Re: character encoding ISO 2022 from Mark Reichert on 2002-03-13 (www-zig@w3.org from March 2002)

From: Mark Reichert <markr@sirs.com>
Date: Wed, 13 Mar 2002 08:33:37 -0500
To: "Z39.50 LISTSERV" <www-zig@w3.org>
Cc: "Pieter Van Lierop" <pvanlierop@geac.fr>
Message-ID: <012d01c1ca93$ae5cb8c0$c8aca2cd@MANPROMARKR>
ISO 2022 is an escaping mechanism for switching between character sets.
Most internationally defined "standard" character sets pre-dating ISO
10646/Unicode adhere to the rules ISO 2022 specifies for defining a
character set.  ISO 2022 is the default character encoding scheme for Z39.50
InternationalStrings (ASN.1 string types encoded in BER), in the absence of
character set negotation.  ISO 2022 allows for use of any registered
character set and for privately defined character sets.  Character sets may
contain graphic characters or control characters.  Graphic character sets
may contain up to 94 or 96 characters or 94^n or 96^n characters where n is
the number of bytes per character.  Control character sets can contain 32
characters.  In the IANA charset world, ISO 2022 character sets are referred
to as ISO IR n where n is the registration number assigned to the character
set by ECMA, maintainer of the registry, though IANA couples the named
graphic character set with other numbered graphic and control character
sets.  In addition to a registry number, character sets also have one or
more bytes associated with them that identify the character set in an ISO
2022 escape sequence.  An ISO 2022 escape sequence can be specified by the
regular expression [1B][20-2F]*[30-7E].  ISO 2022 also defines semantics for
SHIFT IN (0F) and SHIFT OUT (0E).

ISO 2022 already defines a rich OID syntax for fully specifying character
set usage and encodings (all character sets in use, which registers are
initially being used, etc.).  Z39.50 chose to ignore these OIDs in its
character set negotiation definition, though having the information
structured as in Z39.50 character set negotation is a little more
user-friendly than assigning all the correct semantics to the individual
components of ISO 2022 OIDs.  Assigning OIDs to all combinations of
character sets in ISO 2022 would generate a very, very long, if not
infinite, list of OIDs.

There are currently approximately 23 registered control character sets, 109
registered single-byte graphic character sets, 18 multi-byte graphic
character sets (all double-byte).  The registry can be viewed at
http://www.itscj.ipsj.or.jp/ISO-IR/.  (Most "MARC" syntaxes also have
character sets based on ISO 2022.  USMARC/MARC21 is encoded using a mix of
two control character sets, single-byte graphic character sets, and the
triple-byte CJK/EACC graphic character set.  Most character sets are
privately defined by the MARC standard.  The MARC21 standard veers somewhat
from standard ISO 2022 in some of its escape sequence usage.  To be fair,
MARC21 references ANSI X3.41 not ISO 2022.)

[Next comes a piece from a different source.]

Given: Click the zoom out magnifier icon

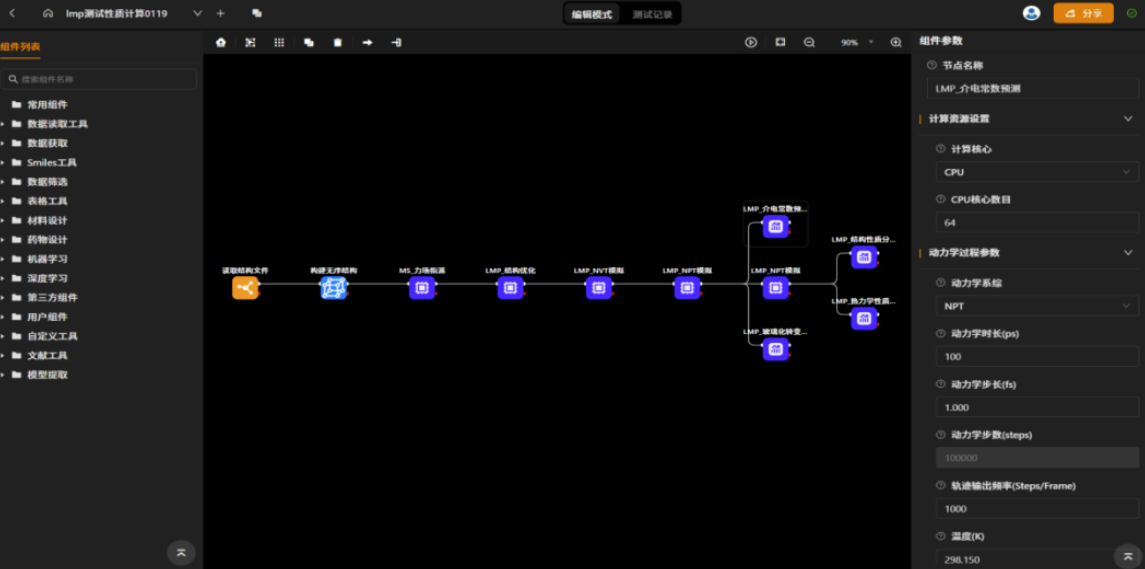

What is typically referred to as US-ASCII is officially made up of two
character sets, one 32-character control set and one 94-character graphic
set, the two remaining characters being SPACE (20) and DELETE (7F) which are
in place when 94-character graphic sets are used in ISO 2022's GL (graphic
left register).

ISO 2022 also allows for registration of "coding systems" that don't adhere
to the "rules" of ISO 2022.  Some of these character sets can be switched to
with no standard way to return to ISO 2022; others have a standard return.
There are approximately 21 character sets of this type, many of them various
encodings of Unicode/ISO 10646.

The "rules" of ISO 2022 are way too complicated to explain briefly.  A free,
identical version of ISO 2022 can be downloaded at
ftp://ftp.ecma.ch/ecma-st/Ecma-035.pdf.  Essentially ISO 2022 defines six
registers, four for graphic character sets (G0-G3), two for control
character sets (C0-C1).  In 8-bit encoding up to four registers can be used
simultaneously.  The four registers correspond to the byte ranges 00-1F,
20-7F, 80-9F, A0-FF.  These are named CL (control left), GL (graphic left),
CR (control right), GR (graphic right), respectively.  So in 8-bit encoding
two control character sets and two graphic character sets can be used
simultaneously.  ISO 2022 defines many escape sequences, the most important
of which are loading character sets into registers, shifting registers, etc.
 For 7-bit encoding, escape sequences are defined for shifting registers
accordingly so character encodings fall into the two byte ranges 00-1F,
20-7F.

In Z39.50 version 3 implementors are using GeneralString semantics for
InternationalString, in the absence of character set negotiation.  As such,
one is essentially starting in ASCII (ISO IR 1 in C0/CL, ISO IR 6 (or 2
depending on which year's ASN.1 and BER standards one is reading) in G0/GL).
GeneralString allows for escape sequences and use of all control and graphic
character sets.  Whether or not switching to other coding systems (like
UTF-8) is allowable in GeneralStrings depends on one's reading of ASN.1 and
BER, but really the standard says: All G (graphic) and all C (control) sets
+ SPACE + DELETE.  There is no mention of other coding systems.  Switching
character sets/loading other character sets is possible at any time using
the appropriate escape sequences.

In Z39.50 version 2, VisibleString semantics are in place for
InternationalString.  VisibleString allows for ISO IR 6 (or 2 depending on
which year's ASN.1 and BER standards one is reading) in G0/GL, and SPACE.
No control characters or escape sequences are allowed.



----- Original Message -----
From: "Pieter Van Lierop" <pvanlierop@geac.fr>
To: "zig" <www-zig@w3.org>
Sent: Wednesday, March 13, 2002 5:28 AM
Subject: character encoding ISO 2022


> Please forgive my ignorance but what is ISO 2022 exactly?
>
> The choice in the character set negotiation is between:
> ISO2022
> ISO10646
> Private
>
> ISO2022, as I understand it, is an encapsulation of all classic 7-bits and
> 8-bits character sets.
> How many applications use ISO2022?
> How do I say I send Ascii, or Latin-1?
>
> Wouldn't it be better, instead of ISO 2022, to make a list (extendable) of
> character sets used? We could give them OID's.
> I think we need the following:
>
> ASCII
> Extended ASCII
> ANSI
> ALA
> Latin-1
> Extended-Latin
> ...
>
> probably a few more
Received on Wednesday, 13 March 2002 08:33:55 UTC